Boris Johnson has been referred to the Information Commissioner for multiple alleged breaches of data protection laws that supporters of leadership challenger Jeremy Hunt said amounted to “foul play” in the Conservative leadership contest.
Hunt’s allies told BuzzFeed News they believed the Johnson campaign was systematically abusing mailing lists to contact Tory party members without their consent.
Four examples of the Johnson campaign and his supporters contacting members by email and telephone in apparent breach of new General Data Protection Regulation (GDPR) legislation were cited.
Foreign office minister Harriett Baldwin, who is backing Hunt for leader, has asked the Information Commissioner’s Office (ICO) to determine whether it was legal for the official "Back Boris" campaign to be using what she claimed was "an old email list from a previous campaign" to "spam" her email address.
Baldwin has also asked Tory party chairman Brandon Lewis to look into alleged data breaches by the Back Boris campaign.
ICO guidelines state: "If candidates in internal party elections wish to use member lists to send emails or texts, or make automated calls the candidate must ensure that they have consent from the individuals to use such marketing channels."
Meanwhile, local Conservative Associations are distributing information promoting Johnson’s campaign, including positive polling figures, and dates and times of campaign events.
An email from Nadine Dorries’ local association in Mid Bedfordshire to all local members included a message from the MP repeating a series of Johnson campaign messages and urging them: “Vote for Boris Johnson as our next Prime Minister to deliver Brexit”.
Ministerial aide David Morris, another MP on the Hunt campaign, told BuzzFeed News that the use of a party membership email list to promote Johnson campaign material must be investigated by the ICO.
"It's deeply troubling that foul play may be afoot in this contest. I urge ICO to look into all alleged breaches so that we can be sure the contest is being conducted within the rules," Morris said.
In a third alleged data breach, former Tory MP Ben Howlett said he had complained to the ICO following a "random call" from what he described as Johnson’s "team HQ".
Howlett told BuzzFeed News he had been in touch with the ICO today and would lodge a formal complaint on Wednesday if he did not receive answers from Johnson’s team.
Alleged unsolicited calls have also been reported by at least two Conservative councillors.
In an email seen by BuzzFeed News, one councillor wrote: "I've had an unsolicited call from the Back Boris team. On leaving a mobile number to return the call, it was an automated message telling us to back Boris. It isn’t appropriate to use council resources for party political purposes."
Under new GDPR laws brought in last year, contacting an individual by phone, email, text or letter to promote a political view to gain support is considered "direct marketing" and express consent must be obtained.
Breaches of GDPR rules are dealt with by the ICO, which has the power to conduct criminal investigations and issue fines reaching thousands of pounds.

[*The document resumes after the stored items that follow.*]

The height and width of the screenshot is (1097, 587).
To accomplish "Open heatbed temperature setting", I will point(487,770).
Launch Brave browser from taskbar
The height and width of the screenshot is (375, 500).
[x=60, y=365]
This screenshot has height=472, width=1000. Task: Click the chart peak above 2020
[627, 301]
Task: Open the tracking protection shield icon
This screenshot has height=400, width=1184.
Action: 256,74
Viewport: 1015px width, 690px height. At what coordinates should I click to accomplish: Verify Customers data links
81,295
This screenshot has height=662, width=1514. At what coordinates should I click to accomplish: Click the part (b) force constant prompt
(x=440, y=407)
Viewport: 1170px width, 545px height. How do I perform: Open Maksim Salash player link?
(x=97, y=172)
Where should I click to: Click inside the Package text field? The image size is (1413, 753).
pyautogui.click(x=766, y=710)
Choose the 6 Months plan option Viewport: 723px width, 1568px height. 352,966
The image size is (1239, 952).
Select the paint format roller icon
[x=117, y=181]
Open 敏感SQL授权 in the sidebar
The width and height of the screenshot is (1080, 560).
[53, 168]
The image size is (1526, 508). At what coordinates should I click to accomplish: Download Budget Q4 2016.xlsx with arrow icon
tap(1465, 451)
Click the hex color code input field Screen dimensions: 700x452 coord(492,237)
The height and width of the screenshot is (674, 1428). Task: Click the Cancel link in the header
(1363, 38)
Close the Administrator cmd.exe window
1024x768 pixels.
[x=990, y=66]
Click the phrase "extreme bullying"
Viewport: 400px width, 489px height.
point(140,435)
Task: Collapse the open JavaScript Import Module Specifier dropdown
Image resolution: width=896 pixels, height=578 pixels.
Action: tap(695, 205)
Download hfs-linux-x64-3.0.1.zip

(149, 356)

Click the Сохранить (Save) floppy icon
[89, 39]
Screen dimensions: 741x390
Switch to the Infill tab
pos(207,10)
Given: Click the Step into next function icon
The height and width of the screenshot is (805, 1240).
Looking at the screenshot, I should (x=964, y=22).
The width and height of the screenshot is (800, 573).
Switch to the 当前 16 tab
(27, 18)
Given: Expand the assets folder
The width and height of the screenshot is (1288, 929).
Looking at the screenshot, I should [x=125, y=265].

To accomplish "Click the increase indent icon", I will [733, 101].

The ICO is currently conducting an inquiry into potential data sharing between Leave groups during the referendum campaign.
The Johnson campaign insisted it was compliant with GDPR and the Data Protection Act. It said that phone calls from the campaign were only ever made to those who had given the campaign their contact details and their permission to contact them, as well as elected Conservative party officials using publicly available information.
An ICO spokesperson said: ”We are aware of these concerns and will be assessing the information provided.”